» PROMPT: Could you copy out, word for word, every item from the line containing "Where should I" down to the line containing "Open the zoom level 100% dropdown", both lines included, and leave the pictures out of your answer?

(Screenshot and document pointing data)
__________________________________________________
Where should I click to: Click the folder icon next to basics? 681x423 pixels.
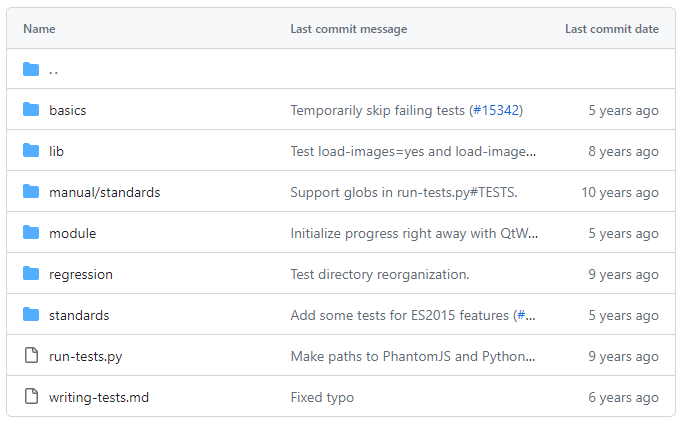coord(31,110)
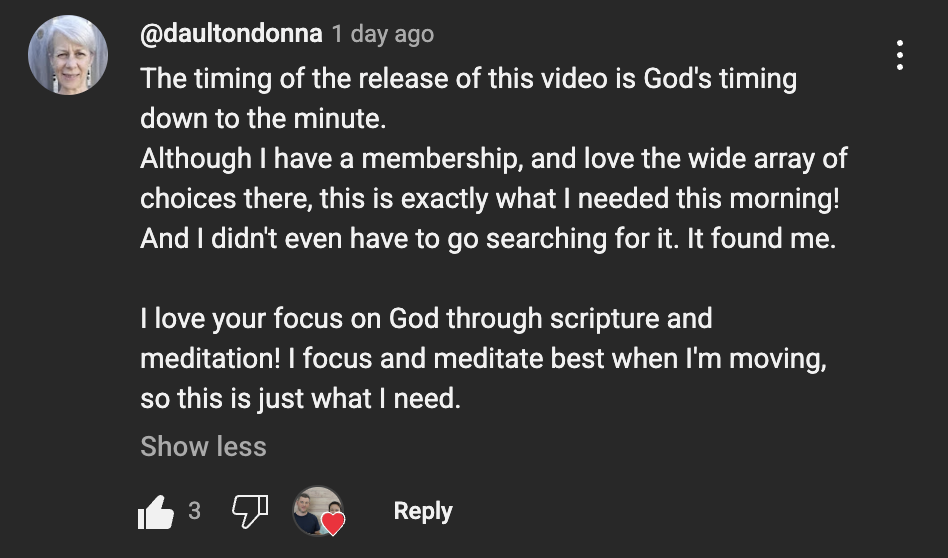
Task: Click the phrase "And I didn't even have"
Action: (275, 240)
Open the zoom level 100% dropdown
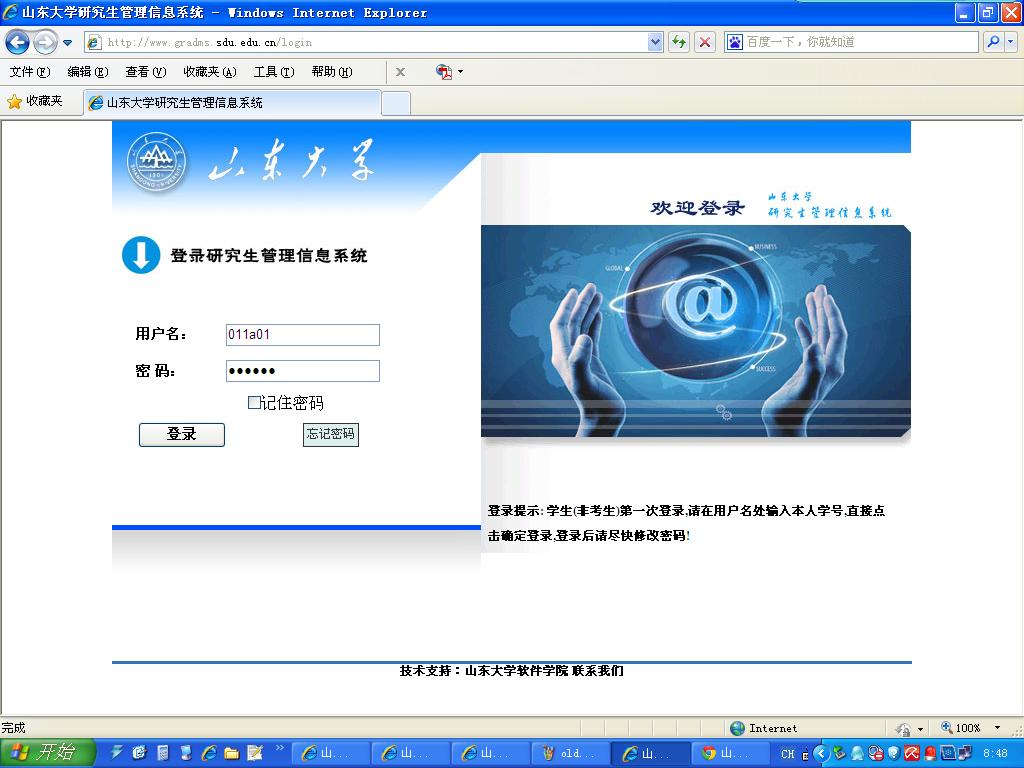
__________________________________________________
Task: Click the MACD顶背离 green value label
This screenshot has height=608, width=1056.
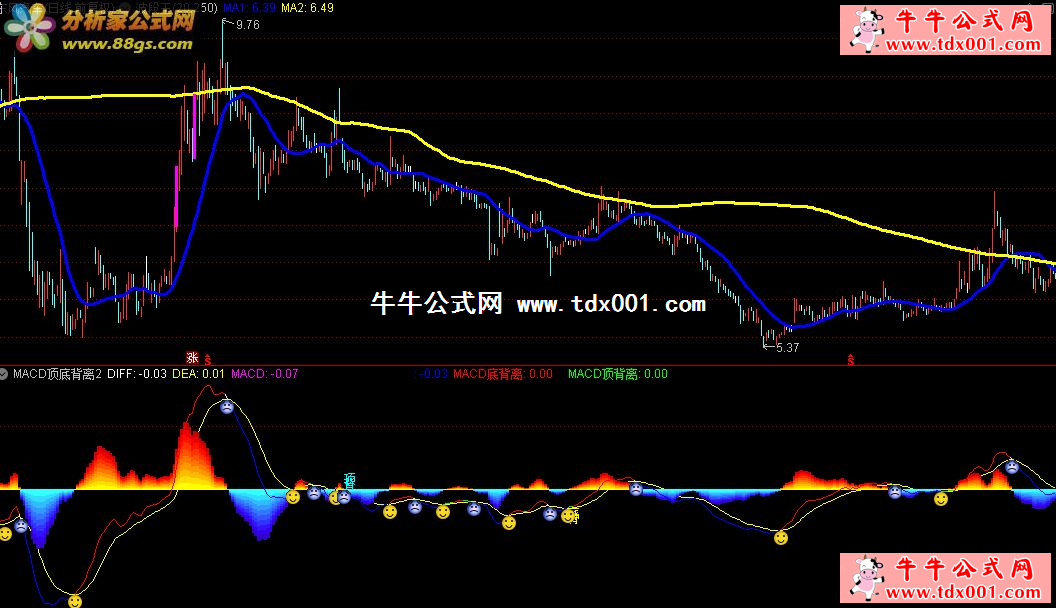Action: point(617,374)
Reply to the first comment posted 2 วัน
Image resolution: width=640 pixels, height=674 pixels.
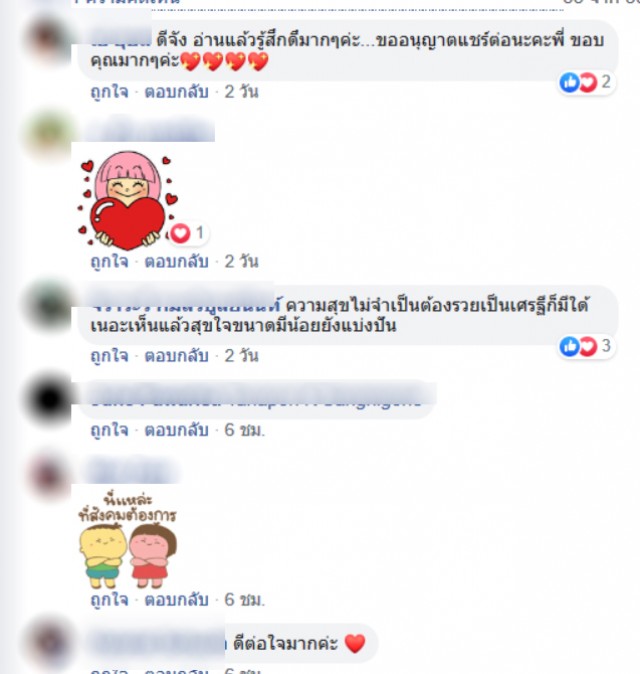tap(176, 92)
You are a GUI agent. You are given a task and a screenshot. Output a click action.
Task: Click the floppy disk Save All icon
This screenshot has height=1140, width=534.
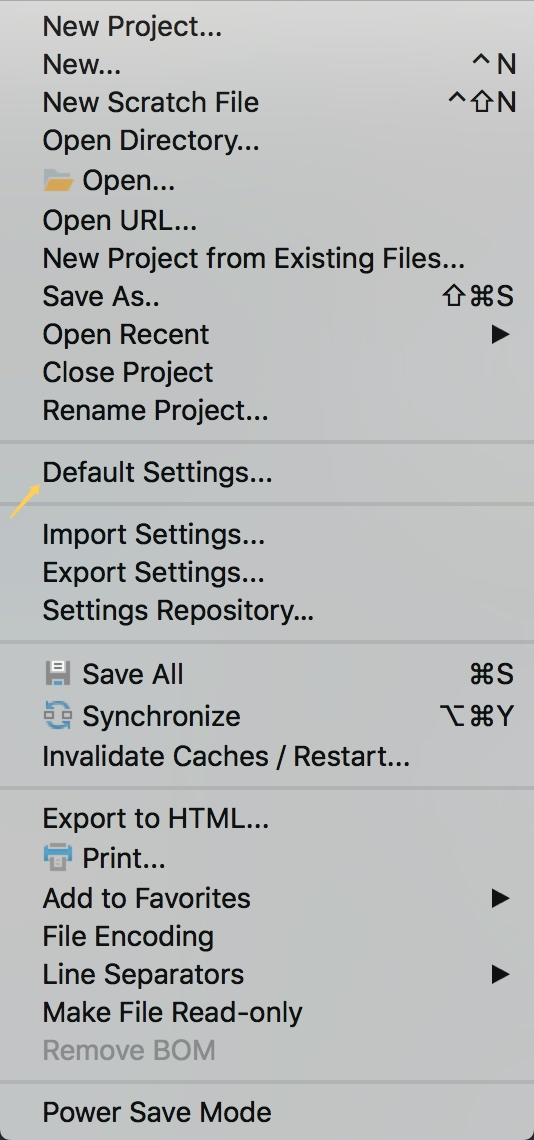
__________________________________________________
» TASK SOLUTION:
Where should I click to: Click the folder icon next to basics? 681x423 pixels.
coord(31,110)
Task: Click the phrase "And I didn't even have"
Action: (275, 240)
Open the zoom level 100% dropdown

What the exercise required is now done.